Input records
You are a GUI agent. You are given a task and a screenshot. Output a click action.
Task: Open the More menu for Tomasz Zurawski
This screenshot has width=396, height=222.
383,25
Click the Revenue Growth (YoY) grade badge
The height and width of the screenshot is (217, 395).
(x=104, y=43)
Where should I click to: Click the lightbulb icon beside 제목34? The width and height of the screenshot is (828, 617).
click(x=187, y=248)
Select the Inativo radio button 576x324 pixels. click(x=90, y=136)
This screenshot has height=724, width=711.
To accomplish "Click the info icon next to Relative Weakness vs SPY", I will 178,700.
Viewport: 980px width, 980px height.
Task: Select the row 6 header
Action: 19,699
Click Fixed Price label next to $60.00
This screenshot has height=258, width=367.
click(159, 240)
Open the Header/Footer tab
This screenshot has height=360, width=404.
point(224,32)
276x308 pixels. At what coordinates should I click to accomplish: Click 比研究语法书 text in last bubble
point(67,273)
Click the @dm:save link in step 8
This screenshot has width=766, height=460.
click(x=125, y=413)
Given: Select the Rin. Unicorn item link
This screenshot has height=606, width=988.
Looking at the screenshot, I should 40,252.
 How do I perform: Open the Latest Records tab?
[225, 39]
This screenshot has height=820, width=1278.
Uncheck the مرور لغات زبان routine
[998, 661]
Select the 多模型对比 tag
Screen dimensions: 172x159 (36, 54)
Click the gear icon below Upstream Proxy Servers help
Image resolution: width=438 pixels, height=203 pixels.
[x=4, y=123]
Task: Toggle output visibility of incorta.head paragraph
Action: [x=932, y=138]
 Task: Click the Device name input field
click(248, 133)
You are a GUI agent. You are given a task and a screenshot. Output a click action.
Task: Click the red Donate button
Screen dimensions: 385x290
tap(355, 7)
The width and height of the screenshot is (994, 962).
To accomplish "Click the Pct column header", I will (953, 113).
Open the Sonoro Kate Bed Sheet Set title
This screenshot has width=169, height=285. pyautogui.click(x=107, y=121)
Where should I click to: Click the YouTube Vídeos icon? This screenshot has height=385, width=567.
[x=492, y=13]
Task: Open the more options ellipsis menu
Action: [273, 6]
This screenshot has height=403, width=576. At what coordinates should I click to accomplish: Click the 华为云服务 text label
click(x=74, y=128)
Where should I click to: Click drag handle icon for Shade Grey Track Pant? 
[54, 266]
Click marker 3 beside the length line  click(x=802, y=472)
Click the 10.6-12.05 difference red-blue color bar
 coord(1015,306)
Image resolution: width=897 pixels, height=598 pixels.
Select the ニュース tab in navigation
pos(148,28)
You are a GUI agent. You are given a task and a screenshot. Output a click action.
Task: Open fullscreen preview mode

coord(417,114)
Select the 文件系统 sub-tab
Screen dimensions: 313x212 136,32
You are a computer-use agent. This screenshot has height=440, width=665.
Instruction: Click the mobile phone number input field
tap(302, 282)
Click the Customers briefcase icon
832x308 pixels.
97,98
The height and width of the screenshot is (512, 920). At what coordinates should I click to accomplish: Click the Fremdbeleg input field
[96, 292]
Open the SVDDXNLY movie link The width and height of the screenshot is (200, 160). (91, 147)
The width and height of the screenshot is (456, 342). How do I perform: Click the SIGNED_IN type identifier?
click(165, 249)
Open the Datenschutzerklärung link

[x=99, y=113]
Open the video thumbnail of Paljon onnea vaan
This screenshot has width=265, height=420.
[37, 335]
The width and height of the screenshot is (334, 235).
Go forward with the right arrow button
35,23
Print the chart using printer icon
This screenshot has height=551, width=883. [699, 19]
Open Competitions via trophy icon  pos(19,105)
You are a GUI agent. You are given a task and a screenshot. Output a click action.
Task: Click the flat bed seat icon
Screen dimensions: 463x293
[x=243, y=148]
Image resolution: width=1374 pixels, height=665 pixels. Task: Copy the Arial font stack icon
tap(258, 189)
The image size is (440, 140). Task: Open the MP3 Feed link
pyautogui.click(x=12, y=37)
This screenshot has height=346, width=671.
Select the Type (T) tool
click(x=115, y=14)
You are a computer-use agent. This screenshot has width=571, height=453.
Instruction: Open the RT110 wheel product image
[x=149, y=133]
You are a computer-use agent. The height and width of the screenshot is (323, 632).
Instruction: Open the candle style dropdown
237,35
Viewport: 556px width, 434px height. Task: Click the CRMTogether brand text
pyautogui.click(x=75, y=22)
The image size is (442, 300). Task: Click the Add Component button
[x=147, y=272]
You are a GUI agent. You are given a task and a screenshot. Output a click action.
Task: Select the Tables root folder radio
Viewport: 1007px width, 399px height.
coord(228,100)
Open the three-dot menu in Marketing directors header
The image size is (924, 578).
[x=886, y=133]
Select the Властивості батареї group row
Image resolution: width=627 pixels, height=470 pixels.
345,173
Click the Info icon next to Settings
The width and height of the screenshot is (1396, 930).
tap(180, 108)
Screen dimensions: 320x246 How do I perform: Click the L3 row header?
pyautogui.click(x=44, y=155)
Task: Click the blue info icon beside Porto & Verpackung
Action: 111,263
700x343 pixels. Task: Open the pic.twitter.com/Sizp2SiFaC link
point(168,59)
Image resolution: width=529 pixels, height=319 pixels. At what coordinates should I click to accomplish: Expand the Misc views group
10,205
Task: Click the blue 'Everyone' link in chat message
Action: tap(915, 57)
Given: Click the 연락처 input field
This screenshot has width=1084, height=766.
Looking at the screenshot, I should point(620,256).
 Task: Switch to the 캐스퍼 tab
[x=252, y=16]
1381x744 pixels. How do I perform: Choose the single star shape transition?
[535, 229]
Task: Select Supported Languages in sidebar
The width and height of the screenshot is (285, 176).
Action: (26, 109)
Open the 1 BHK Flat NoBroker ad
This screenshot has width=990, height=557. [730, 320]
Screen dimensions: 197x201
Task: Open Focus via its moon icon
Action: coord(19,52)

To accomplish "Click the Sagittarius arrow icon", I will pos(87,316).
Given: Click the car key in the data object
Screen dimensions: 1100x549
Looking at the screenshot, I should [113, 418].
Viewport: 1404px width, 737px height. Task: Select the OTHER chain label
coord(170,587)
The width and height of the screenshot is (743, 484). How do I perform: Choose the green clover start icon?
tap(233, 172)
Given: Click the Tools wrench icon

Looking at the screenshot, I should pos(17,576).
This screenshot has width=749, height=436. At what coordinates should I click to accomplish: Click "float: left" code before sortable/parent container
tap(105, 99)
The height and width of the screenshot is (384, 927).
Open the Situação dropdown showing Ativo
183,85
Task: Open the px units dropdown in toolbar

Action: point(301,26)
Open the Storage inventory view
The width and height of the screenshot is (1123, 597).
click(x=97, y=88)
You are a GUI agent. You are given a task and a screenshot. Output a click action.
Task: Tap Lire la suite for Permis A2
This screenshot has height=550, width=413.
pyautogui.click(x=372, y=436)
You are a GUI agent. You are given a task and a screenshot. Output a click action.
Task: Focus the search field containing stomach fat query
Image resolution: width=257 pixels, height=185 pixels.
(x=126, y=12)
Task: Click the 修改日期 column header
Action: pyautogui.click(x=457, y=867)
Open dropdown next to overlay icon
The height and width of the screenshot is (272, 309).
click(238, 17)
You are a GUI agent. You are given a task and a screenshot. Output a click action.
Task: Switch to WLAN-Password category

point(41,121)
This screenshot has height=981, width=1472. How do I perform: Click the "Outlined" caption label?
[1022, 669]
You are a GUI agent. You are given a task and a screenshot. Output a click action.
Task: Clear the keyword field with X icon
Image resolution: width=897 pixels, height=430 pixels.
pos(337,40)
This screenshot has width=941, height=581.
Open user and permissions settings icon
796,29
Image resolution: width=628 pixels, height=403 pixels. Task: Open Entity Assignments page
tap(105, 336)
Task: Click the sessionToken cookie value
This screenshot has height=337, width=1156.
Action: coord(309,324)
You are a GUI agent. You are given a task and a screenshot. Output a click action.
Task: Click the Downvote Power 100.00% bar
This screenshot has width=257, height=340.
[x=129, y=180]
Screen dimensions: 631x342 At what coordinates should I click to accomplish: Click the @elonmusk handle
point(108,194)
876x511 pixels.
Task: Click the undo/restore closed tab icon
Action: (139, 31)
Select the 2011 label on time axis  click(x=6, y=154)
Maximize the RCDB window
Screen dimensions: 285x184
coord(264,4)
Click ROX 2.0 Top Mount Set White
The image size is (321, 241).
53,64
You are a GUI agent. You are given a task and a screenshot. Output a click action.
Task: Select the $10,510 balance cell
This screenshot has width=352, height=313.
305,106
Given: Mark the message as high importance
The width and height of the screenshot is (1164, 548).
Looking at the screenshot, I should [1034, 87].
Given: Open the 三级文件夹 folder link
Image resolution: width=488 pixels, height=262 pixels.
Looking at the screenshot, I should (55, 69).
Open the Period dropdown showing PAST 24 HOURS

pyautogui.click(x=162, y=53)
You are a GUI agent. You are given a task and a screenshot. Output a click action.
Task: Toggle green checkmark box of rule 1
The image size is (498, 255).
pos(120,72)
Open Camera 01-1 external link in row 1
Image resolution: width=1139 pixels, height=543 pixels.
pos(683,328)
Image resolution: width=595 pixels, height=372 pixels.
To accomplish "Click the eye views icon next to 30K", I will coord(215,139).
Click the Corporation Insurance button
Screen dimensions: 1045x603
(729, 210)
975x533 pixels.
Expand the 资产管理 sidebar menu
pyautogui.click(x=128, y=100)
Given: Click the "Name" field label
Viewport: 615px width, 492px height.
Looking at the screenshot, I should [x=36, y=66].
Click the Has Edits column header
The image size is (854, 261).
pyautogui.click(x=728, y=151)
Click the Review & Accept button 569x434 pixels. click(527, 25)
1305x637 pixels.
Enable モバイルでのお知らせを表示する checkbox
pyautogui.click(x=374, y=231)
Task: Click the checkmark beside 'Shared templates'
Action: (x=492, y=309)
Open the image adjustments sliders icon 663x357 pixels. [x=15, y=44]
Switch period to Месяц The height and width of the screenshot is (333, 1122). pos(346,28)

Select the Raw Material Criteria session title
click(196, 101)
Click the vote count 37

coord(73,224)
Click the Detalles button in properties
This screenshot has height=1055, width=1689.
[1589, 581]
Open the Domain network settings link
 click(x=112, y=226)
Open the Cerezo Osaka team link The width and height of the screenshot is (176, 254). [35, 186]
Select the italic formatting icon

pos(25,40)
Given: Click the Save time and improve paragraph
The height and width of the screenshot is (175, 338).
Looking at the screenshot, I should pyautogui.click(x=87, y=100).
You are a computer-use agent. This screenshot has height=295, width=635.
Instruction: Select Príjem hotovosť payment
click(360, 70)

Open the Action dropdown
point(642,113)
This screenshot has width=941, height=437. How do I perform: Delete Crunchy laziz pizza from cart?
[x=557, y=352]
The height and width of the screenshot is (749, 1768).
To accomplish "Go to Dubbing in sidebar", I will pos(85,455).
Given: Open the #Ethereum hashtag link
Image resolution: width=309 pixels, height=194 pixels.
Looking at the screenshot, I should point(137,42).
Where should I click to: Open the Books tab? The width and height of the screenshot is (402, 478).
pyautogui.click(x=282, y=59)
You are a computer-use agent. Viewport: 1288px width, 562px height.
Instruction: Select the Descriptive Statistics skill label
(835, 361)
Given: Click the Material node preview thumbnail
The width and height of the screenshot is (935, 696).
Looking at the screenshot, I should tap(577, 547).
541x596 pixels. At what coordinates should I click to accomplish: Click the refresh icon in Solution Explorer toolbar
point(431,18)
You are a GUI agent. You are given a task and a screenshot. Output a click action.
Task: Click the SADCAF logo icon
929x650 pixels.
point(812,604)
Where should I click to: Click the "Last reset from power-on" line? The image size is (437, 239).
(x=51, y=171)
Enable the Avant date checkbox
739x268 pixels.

Exercise
All lines from the start of the entries through the line where "Task: Open the More menu for Tomasz Zurawski" sits should be duplicated exactly, with nothing else in the output.

Finished exercise
You are a GUI agent. You are given a task and a screenshot. Output a click action.
Task: Open the More menu for Tomasz Zurawski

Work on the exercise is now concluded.